Ratingagenturen schlagen zu

Am Abend stufte die Ratingagentur Standard & Poor's die Kreditwürdigkeit Griechenlands nach der Ankündigung eines Referendums weiter herab. Die US-Agentur senkte die Bonität des Landes von CCC auf CCC-, was einer Stufe vor dem kompletten Zahlungsausfall entspricht. Die Wahrscheinlichkeit eines Austritts Griechenlands aus der Eurozone liege nun bei rund 50 Prozent. Der Ausblick sei negativ. Zur Begründung erklärte Standard & Poor's, sie werte die Volksabstimmung als "weiteren Hinweis", dass die Regierung Tsipras der Innenpolitik Priorität vor der finanziellen und wirtschaftlichen Stabilität Griechenlands sowie vor Schuldzahlungen und der Mitgliedschaft in der Eurozone geben werde.

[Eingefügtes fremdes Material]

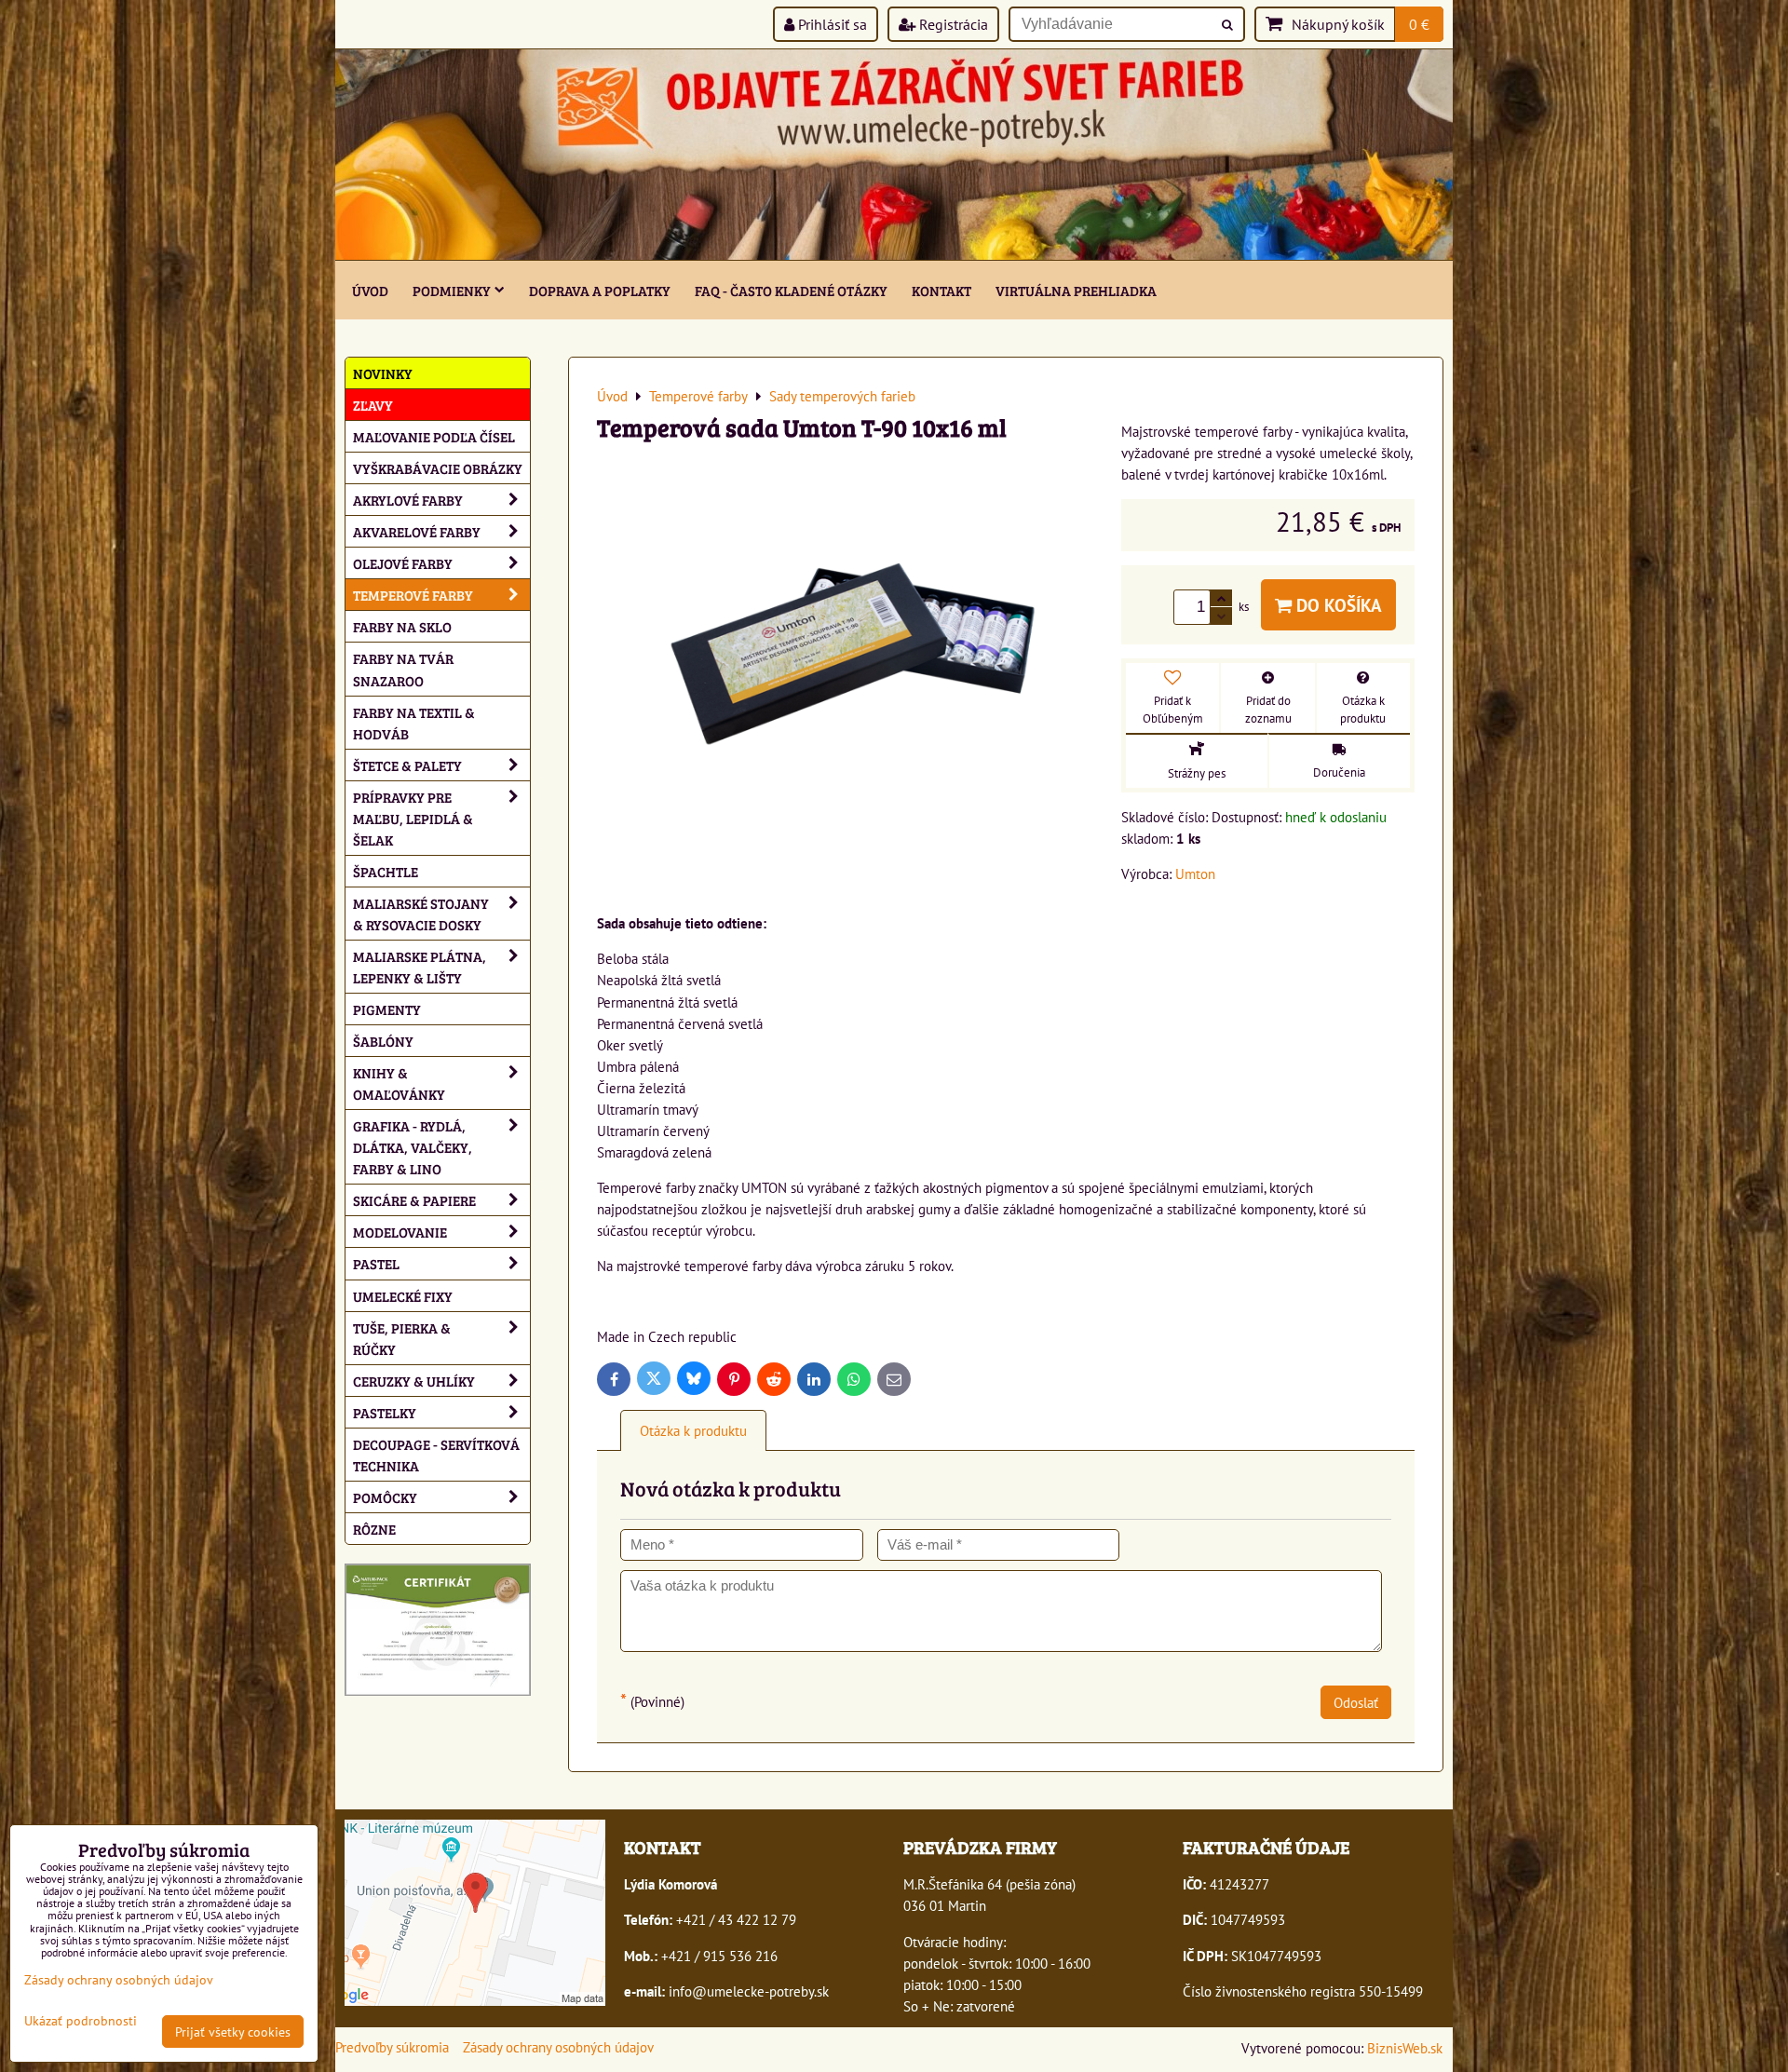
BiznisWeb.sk (1405, 2047)
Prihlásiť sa (830, 24)
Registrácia (951, 24)
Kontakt (941, 290)
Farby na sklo (402, 626)
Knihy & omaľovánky (399, 1083)
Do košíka (1337, 604)
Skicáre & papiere (414, 1200)
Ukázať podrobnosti (80, 2020)
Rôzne (374, 1528)
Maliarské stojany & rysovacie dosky (421, 913)
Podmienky (452, 290)
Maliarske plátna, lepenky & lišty (419, 966)
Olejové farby (403, 563)
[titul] (894, 254)
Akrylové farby (408, 499)
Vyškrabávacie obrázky (437, 468)
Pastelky (384, 1412)
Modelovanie (400, 1231)
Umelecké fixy (403, 1296)
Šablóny (383, 1040)
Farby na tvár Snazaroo (403, 668)
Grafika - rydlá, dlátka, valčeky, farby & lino (412, 1147)
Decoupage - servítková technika (436, 1454)
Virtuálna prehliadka (1076, 290)
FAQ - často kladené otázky (791, 290)
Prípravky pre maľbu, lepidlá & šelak (413, 818)
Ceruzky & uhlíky (414, 1380)
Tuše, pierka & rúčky (402, 1338)
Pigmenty (387, 1009)
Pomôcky (385, 1497)
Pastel (376, 1263)
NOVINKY (383, 373)
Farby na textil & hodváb (414, 722)
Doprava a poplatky (599, 290)
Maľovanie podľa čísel (434, 436)
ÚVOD (370, 290)
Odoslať (1356, 1702)
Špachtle (385, 871)
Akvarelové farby (417, 531)
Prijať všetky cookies (233, 2031)
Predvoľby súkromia (392, 2047)
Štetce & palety (407, 765)
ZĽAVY (373, 404)
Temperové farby (413, 594)
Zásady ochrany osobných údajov (558, 2047)
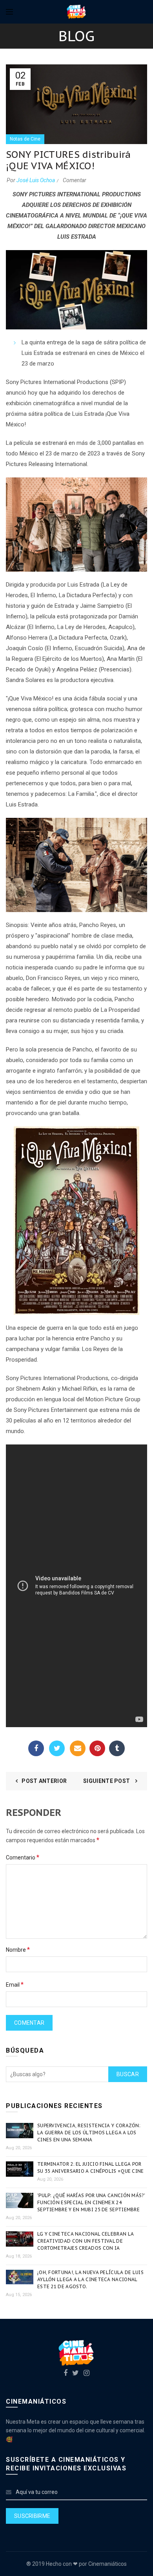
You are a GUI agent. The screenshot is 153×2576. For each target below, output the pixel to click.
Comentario (22, 1857)
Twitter (57, 1748)
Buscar (128, 2074)
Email (78, 1748)
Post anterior (44, 1781)
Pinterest (97, 1748)
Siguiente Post (107, 1781)
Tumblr (117, 1748)
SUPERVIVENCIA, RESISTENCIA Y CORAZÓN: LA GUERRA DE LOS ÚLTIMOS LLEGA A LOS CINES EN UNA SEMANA (88, 2133)
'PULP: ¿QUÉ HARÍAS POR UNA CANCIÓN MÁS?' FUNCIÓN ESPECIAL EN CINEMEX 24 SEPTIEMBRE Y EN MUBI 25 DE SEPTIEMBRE (91, 2202)
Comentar (74, 180)
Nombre (18, 1949)
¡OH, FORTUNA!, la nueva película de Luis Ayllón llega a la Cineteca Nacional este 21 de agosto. (90, 2279)
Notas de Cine (25, 139)
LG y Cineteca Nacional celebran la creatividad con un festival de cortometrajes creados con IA (85, 2241)
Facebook (36, 1748)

Fast zeitgleich bescheinigte die Ratingagentur Fitch vier griechischen Banken einen teilweisen Zahlungsausfall. Die Ratingagentur brachte damit ihre Einschätzung zum Ausdruck, dass die Griechische Nationalbank (NBG) sowie die Geldhäuser Piraeus, Eurobank und Alpha zahlungsunfähig gewesen wären, wenn die Regierung in Athen ab Montag nicht Kapitalverkehrskontrollen eingeführt hätte. Ihre Kreditwürdigkeit wurde daher von CCC beziehungsweise C auf RD herabgestuft, was für "Restricted Default" (Begrenzter Zahlungsausfall) steht.

Banken und Börsen geschlossen

Die Banken hätten stark unter dem massenhaften Abheben von Guthaben besorgter Kunden sowie unter der Entscheidung der Europäischen Zentralbank (EZB) gelitten, die Notfallkredite des sogenannten ELA-Programms für griechische Banken nicht weiter anzuheben, erklärte Fitch.

Ohne frisches Geld droht Griechenland binnen wenigen Tagen der Bankrott. Um einen Kollaps des Bankensektors zu verhindern, hatte die Regierung in Athen Kapitalverkehrskontrollen und eine einwöchige Schließung der Banken angeordnet. An Geldautomaten dürfen Griechen seit Montag maximal 60 Euro pro Tag abheben, für ausländische Bankkarten soll die Beschränkung aber nicht gelten. Seit Monaten ziehen Unternehmen und Privatleute aus Sorge um den Verbleib des Landes in der Euro-Zone Milliarden Euro von ihren Konten ab.

Varoufakis droht mit Klage

Für eine schärfere Tonart sorgte der griechische Finanzminister Yanis Varoufakis. Sollte sein Land aus dem Euro ausgeschlossen werden, müssten sich die EU-Institutionen auf eine Klage einrichten.

"Die EU-Verträge haben keine Regleung für einen Ausstieg aus dem Euro und wir weigern uns, diesen zu akzeptieren", sagte Varoufakis in einem Interview der britischen Zeitung "Daily Telegraph". Griechenlands Mitgliedschaft sei nicht verhandelbar, nötigenfalls ziehe man eine gerichtliche Verfügung des Europäischen Gerichtshofs gegen EU-Institutionen in Erwägung, so Varoufakis.